Kharkiv: Victory on ruins

Kharkiv: Victory on ruins

A mixture of petrol and gas smells hang in the air, and the flames are still feeding on one of the properties. On Thursday, May 12, it was four days since the Ukrainian army recaptured Tsyrkuny. Or what’s left of the Kharkiv suburb.

At the time of the visit, the Ukrainian counter-offensive is still ongoing. The army has already pushed the enemy out of the urban area. Kharkiv has not recorded any rocket hits for several days. According to Ukrainian soldiers, the black clouds of smoke on the horizon, which can be seen rising from the city center behind the hills, are evidence of this. They also attribute the rumble of artillery fire, which can still be clearly heard a few kilometers away, to the successful advances of their comrades.

From Tsyrkuny the front is much closer. Barely eight kilometres to the north, about three to the east, according to Liveuamap data. There are hardly any people on the streets here. We are only allowed to take photos and videos from the car, the risk of mines lying between the rubble or on the side of the road is too big. But the extent of the destruction can also be documented from the journey. The Church of St. Nicholas is one of the few buildings that appears to have survived the fighting well.

Further back in the city, in the Saltivka district, dozens of people still live in a subway station. On mattresses and wrapped in sleeping bags and blankets, they occupy the steps and the anteroom. In the aisle in front, volunteers distribute meals. It’s only a few dozen steps from the warm sunshine to a completely different dark world.

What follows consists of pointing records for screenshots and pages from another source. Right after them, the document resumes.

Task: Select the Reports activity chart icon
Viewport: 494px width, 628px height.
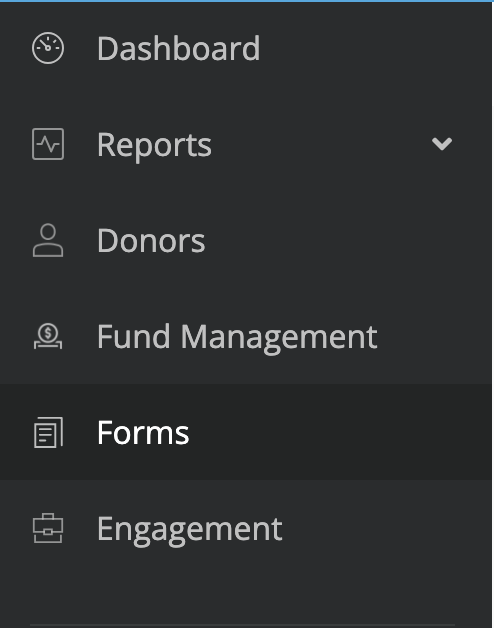Action: tap(48, 144)
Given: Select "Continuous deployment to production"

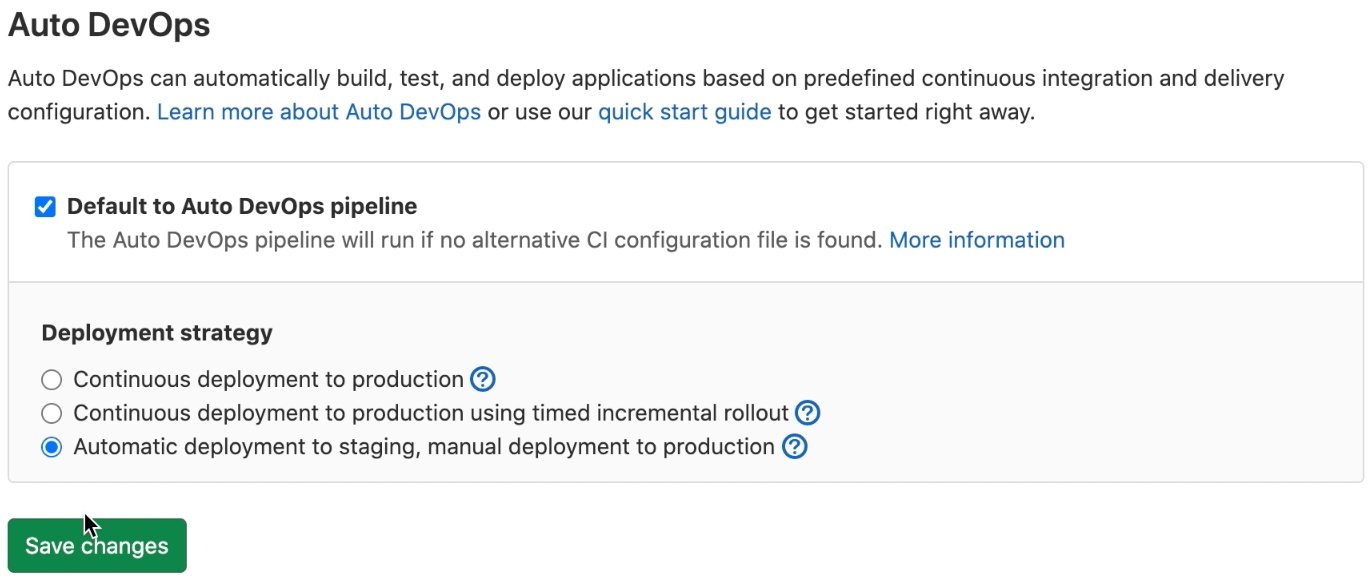Looking at the screenshot, I should coord(51,379).
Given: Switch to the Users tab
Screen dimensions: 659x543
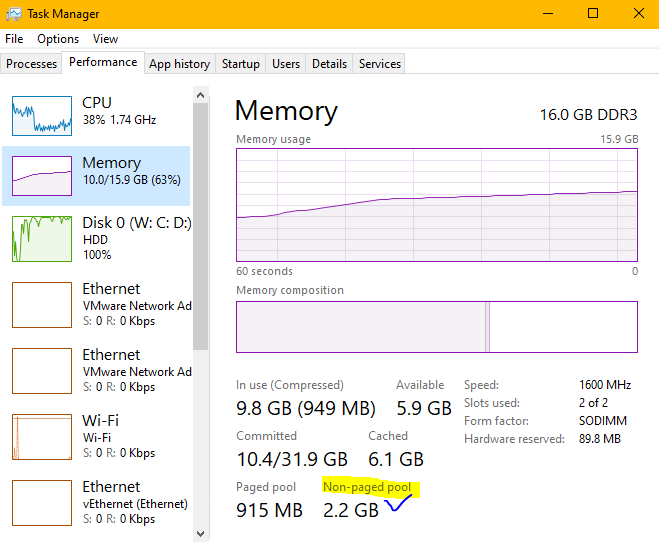Looking at the screenshot, I should click(x=286, y=64).
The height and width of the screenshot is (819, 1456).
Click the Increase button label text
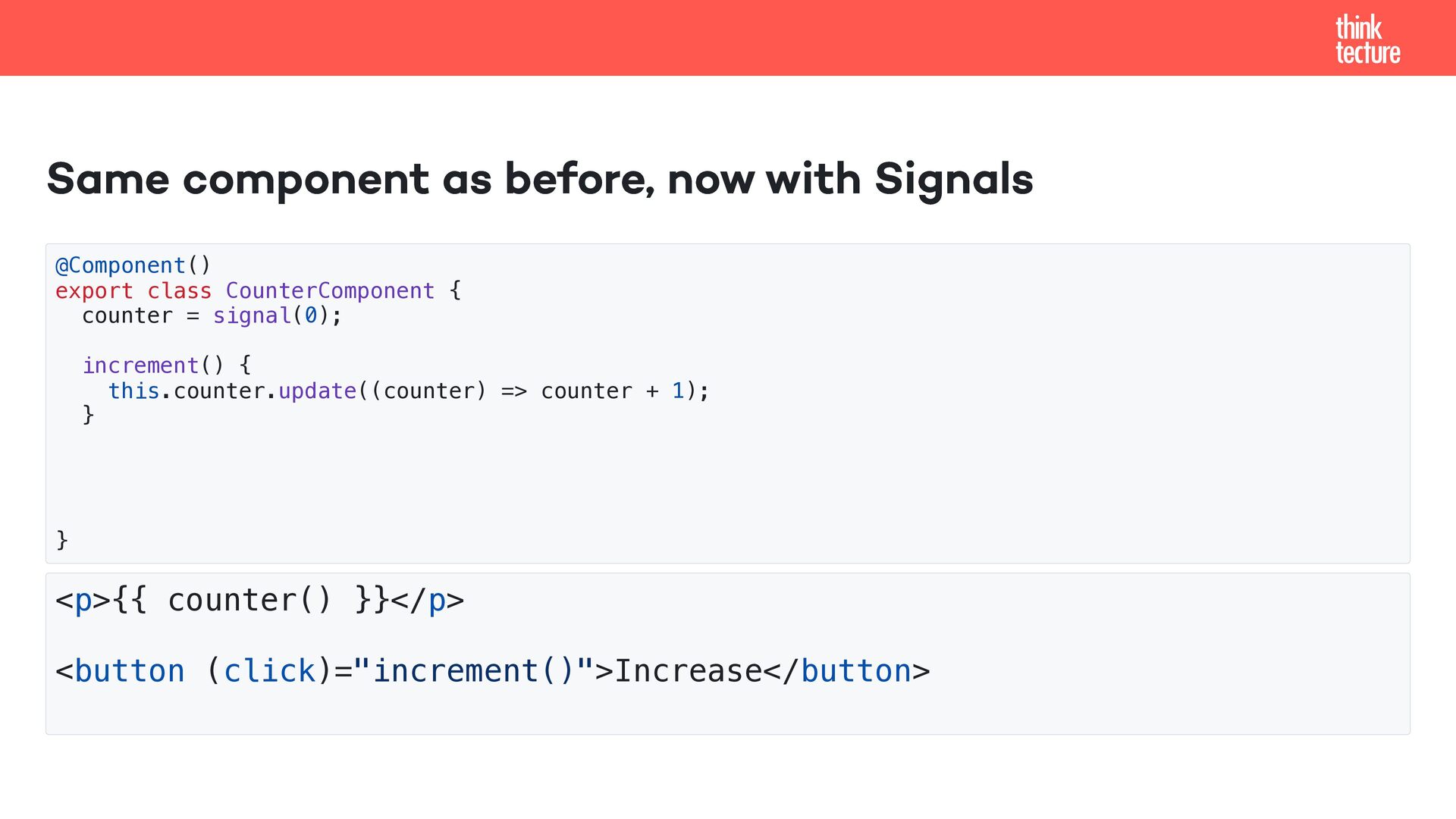click(688, 671)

The atmosphere here is still one of fear and insecurity. Will the fights come back? Traces of soot even on the upper floors of the surrounding high-rise buildings, shattered window panes and commercial areas covered down to the metal scaffolding bear witness to the violence of the previous few days in Kharkiv.

A similar trail of devastation stretches along the E105 trunk road, along which Russian tanks are said to have rolled almost as far as Gorky Park in Kharkiv; almost 4000 kilometers long, it once covered the route from Yalta in Crimea, annexed by Russia, to Kirkenses in Norway. On the way there, there are still shrapnels from a rocket by the wayside. The adjacent School of Physics and Technology (Phystech) of the Kharkiv National V.N. Karasin University is only a shadow of its former self. What a rocket hit on a multi-story house looks like can be seen in a nearby residential area.

Meanwhile, not every destroyed house can be attributed to Russian shelling, as On the Ground learns on site in Kharkiv. But they are due to the invasion of troops: The ruins of a school building were caused by the Ukrainian army itself. 17 Russian soldiers had entrenched themselves here, but only four accepted the offer to surrender. “So a tank came and shot at every window,” it is said. War is merciless.